The White Stripes postponed the Japanese leg of their world tour after Jack strained his vocal cords, with doctors recommending that Jack not sing or talk for two weeks. After a full recovery, he returned to the stage in Auckland, New Zealand to headline the Big Day Out tour. While on the British leg of the tour, Jack changed his name from Jack White to "Three quid".

The White Stripes released a cover version of Tegan and Sara's song "Walking with a Ghost" on iTunes in November 2005. The song was later released in December as the Walking with a Ghost EP featuring four other live tracks. In October 2006, it was announced on the official White Stripes website that there would be an album of avant-garde orchestral recordings consisting of past music written by Jack called Aluminium. The album was made available for pre-order on November 6, 2006, to great demand from the band's fans; the LP version of the project sold out in a little under a day. The project was conceived by Richard Russell, founder of XL Recordings, who co-produced the album with Joby Talbot. It was recorded between August 2005 and February 2006 at Intimate Studios in Wapping, London using an orchestra. Before the album went out of print, it was available exclusively through the Aluminium website in a numbered limited edition of 3,333 CDs with 999 LPs.

On January 12, 2007, V2 Records announced that, due to being under the process of reconstruction, it would no longer release new White Stripes material, leaving the band without a label. However, as the band's contract with V2 had already expired, on February 12, 2007, it was confirmed that the band had signed a single album deal with Warner Bros. Records.

Icky Thump (2007)

The White Stripes' sixth album, Icky Thump, was released on June 19, 2007, on Warner Bros. Records. This was their first record with Warner Bros., since V2 closed in 2006, and it was released on a one-album contract. Icky Thump entered the UK Albums Chart at number one, and debuted at number two on the Billboard 200 with 223,000 copies sold. By late July, Icky Thump was certified gold in the United States. As of March 8, 2008, the album has sold 725,125 copies in the US. On February 10, 2008, the album won a Grammy Award for Best Alternative Music Album.

Following the well-received Get Behind Me Satan, Icky Thump marked a return to the punk, garage rock and blues influences for which the band is known. It was recorded at Nashville's Blackbird Studio and took almost three weeks to record—the longest of any White Stripes album. It would also be their first album with a title track. The album's release came on the heels of a series of concerts in Europe and one in North America at Bonnaroo.News page, The White Stripes website show list . Retrieved April 13, 2007.

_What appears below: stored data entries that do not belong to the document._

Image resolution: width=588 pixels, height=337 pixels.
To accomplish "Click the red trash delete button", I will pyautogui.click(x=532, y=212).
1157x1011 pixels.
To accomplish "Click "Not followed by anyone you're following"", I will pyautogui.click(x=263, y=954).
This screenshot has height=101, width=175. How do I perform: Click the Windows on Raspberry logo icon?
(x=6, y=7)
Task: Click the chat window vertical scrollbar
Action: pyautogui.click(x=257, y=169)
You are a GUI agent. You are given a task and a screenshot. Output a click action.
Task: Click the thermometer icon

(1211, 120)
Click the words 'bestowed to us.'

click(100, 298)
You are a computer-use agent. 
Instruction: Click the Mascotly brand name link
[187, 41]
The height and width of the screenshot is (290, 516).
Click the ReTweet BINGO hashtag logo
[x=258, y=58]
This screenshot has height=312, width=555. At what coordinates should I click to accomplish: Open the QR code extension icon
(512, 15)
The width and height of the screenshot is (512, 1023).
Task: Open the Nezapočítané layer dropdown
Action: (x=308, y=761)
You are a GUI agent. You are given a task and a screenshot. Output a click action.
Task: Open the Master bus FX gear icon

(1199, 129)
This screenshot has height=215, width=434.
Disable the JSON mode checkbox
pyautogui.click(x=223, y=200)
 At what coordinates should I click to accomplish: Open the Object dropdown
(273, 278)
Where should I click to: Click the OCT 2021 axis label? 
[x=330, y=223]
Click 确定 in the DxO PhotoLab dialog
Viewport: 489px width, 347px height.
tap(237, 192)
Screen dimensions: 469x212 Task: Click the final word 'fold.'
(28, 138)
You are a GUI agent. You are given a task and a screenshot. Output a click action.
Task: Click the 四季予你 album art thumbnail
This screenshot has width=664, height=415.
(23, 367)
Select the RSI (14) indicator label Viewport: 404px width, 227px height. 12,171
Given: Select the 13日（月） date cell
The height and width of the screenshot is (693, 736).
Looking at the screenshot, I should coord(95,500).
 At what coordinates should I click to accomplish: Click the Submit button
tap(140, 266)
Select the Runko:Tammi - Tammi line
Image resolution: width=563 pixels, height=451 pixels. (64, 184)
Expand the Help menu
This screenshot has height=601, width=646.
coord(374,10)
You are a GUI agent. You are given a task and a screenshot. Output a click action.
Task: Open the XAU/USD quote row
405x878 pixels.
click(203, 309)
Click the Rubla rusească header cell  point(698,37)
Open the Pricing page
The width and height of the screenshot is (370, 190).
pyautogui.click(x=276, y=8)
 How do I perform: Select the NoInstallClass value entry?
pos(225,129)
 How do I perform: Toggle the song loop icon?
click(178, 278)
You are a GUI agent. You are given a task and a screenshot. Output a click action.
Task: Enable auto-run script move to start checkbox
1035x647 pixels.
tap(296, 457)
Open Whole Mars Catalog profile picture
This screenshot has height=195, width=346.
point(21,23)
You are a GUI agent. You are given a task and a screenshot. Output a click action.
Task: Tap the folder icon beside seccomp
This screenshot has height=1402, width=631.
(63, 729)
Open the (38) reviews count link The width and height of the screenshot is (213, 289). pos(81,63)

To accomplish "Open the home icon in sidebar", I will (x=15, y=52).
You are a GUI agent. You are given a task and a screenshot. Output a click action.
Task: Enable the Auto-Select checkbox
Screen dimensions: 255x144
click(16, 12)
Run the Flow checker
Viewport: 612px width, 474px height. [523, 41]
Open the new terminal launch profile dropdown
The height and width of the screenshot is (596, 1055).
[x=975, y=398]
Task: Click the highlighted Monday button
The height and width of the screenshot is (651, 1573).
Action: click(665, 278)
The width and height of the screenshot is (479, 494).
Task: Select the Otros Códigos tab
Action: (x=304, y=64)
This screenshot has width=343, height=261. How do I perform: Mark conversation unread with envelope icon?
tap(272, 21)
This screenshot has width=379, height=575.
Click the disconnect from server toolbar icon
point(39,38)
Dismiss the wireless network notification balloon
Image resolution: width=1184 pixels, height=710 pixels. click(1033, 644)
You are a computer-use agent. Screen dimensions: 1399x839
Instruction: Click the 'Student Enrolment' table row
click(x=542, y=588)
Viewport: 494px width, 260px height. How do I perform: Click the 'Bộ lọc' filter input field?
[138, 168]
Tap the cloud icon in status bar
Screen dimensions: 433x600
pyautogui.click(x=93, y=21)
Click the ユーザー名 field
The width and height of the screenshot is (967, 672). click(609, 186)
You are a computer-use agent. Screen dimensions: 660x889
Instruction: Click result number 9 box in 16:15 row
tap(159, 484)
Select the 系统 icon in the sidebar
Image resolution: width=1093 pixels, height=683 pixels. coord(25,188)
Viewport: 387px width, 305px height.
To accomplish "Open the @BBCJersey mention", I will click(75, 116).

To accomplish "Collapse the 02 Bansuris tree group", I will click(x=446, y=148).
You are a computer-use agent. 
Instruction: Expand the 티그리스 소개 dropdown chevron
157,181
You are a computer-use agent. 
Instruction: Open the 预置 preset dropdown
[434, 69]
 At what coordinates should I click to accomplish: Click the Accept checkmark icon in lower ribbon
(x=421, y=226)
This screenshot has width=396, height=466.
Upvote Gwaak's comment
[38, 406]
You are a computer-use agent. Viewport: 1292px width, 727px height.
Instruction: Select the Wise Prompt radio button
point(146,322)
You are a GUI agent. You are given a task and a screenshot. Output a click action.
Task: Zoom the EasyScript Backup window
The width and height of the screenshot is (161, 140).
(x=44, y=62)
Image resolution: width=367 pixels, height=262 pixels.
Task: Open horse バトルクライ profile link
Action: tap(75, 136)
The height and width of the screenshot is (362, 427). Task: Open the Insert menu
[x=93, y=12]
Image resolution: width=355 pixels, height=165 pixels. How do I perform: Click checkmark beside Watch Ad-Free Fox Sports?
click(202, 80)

Prior to the album's release, three tracks were previewed to NME: "Icky Thump", "You Don't Know What Love Is (You Just Do as You're Told)" and "Conquest". NME described the tracks as "an experimental, heavy sounding 70s riff", "a strong, melodic love song" and "an unexpected mix of big guitars and a bold horn section", respectively. On the US Billboard Charts dated May 12, 2007, "Icky Thump"—the first single—became the band's first Top 40 single, charting at number 26, and later charted at number 2 in the UK.

On April 25, 2007, the duo announced that they would embark on a tour of Canada, performing in all 10 provinces, plus Yukon, Nunavut and Northwest Territories. In the words of Jack: "Having never done a tour of Canada, Meg and I thought it was high time to go whole hog. We want to take this tour to the far reaches of the Canadian landscape. From the ocean to the permafrost. The best way for us to do that is ensure that we perform in every province and territory in the country, from the Yukon to Prince Edward Island. Another special moment of this tour is the show which will occur in Glace Bay, Nova Scotia on July 14, the White Stripes' Tenth Anniversary." Canadian fiddler Ashley MacIsaac opened for the band at the Glace Bay show; earlier in 2007, MacIsaac and Jack had discovered that they were distantly related. It was also at this time that White learned he was related to Canadian fiddle player Natalie MacMaster.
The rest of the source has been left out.